Collected data entries

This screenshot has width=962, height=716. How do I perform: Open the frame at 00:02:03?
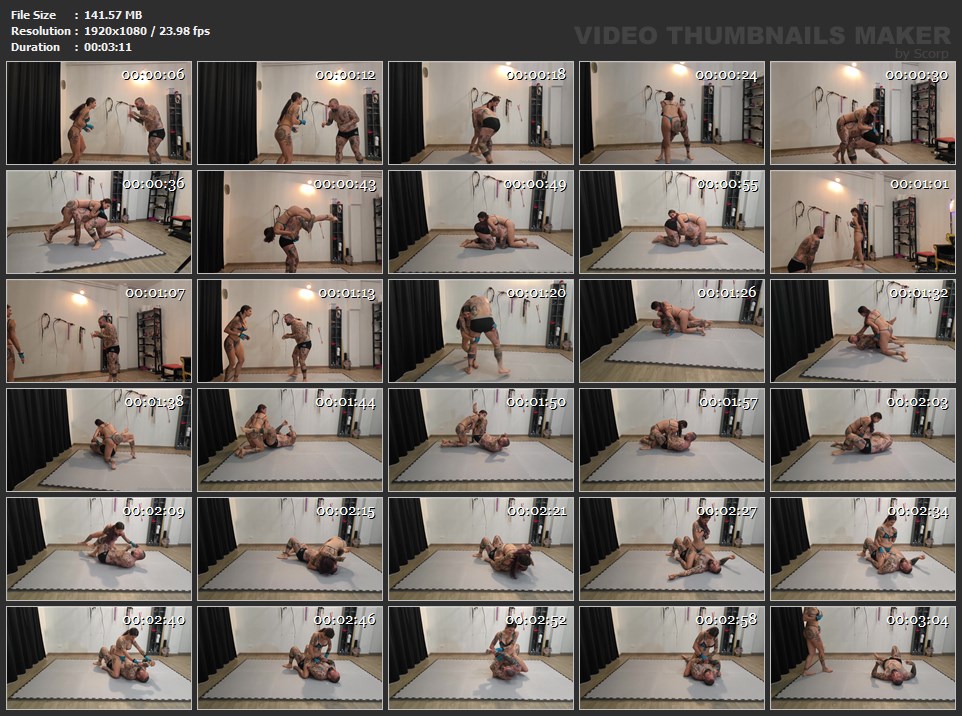click(863, 440)
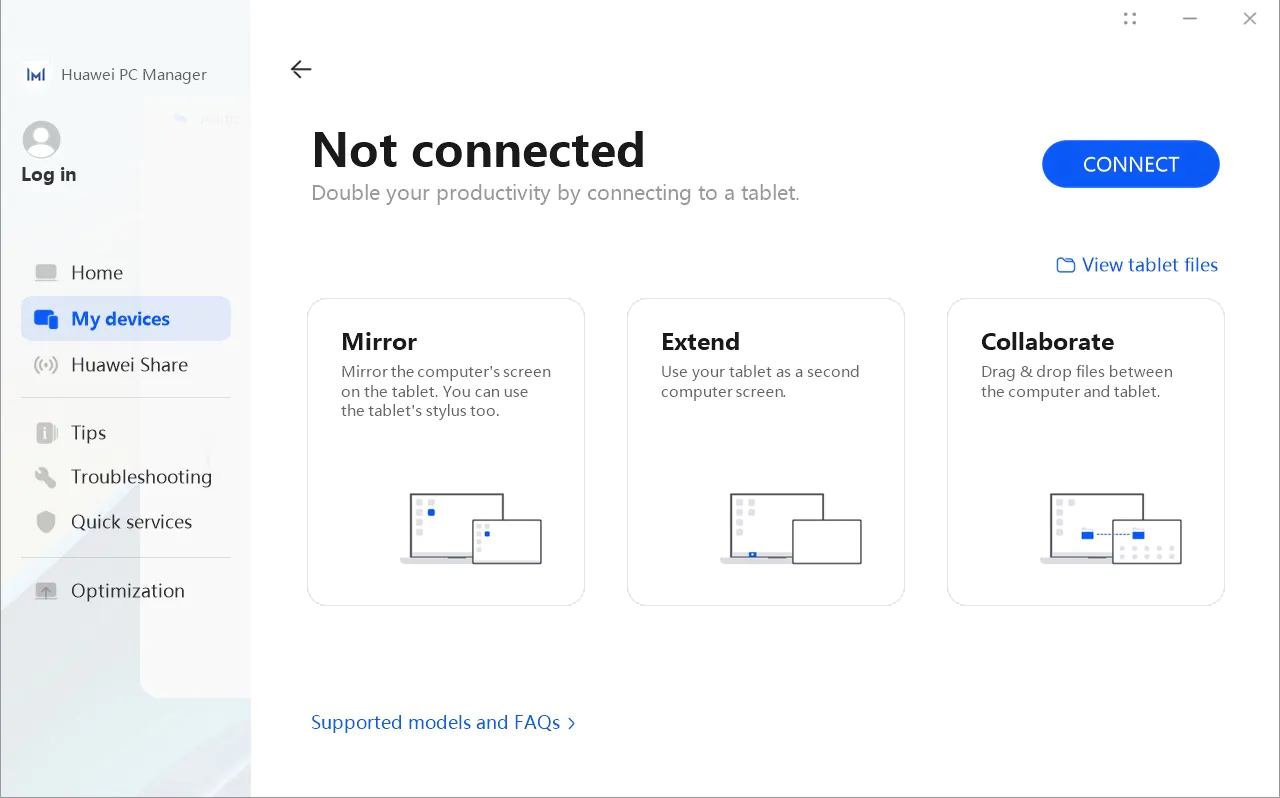Open the Optimization menu item

(x=126, y=591)
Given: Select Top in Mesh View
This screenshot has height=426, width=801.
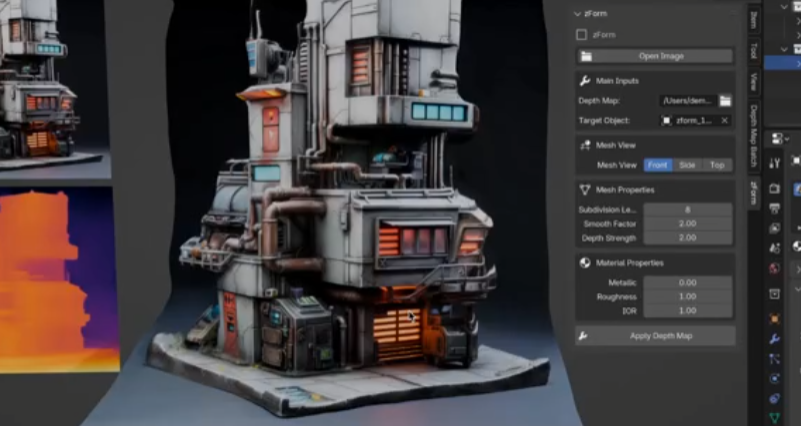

▸ **WHAT YOU ARE ASKED TO DO**
Print every entry word for word; omit the pictures.

▸ **ANSWER SECTION**
This screenshot has width=962, height=716. How do I perform: Open the frame at 00:02:03?
click(863, 440)
Open the Optimization menu item

(x=126, y=591)
Given: Select Top in Mesh View
This screenshot has height=426, width=801.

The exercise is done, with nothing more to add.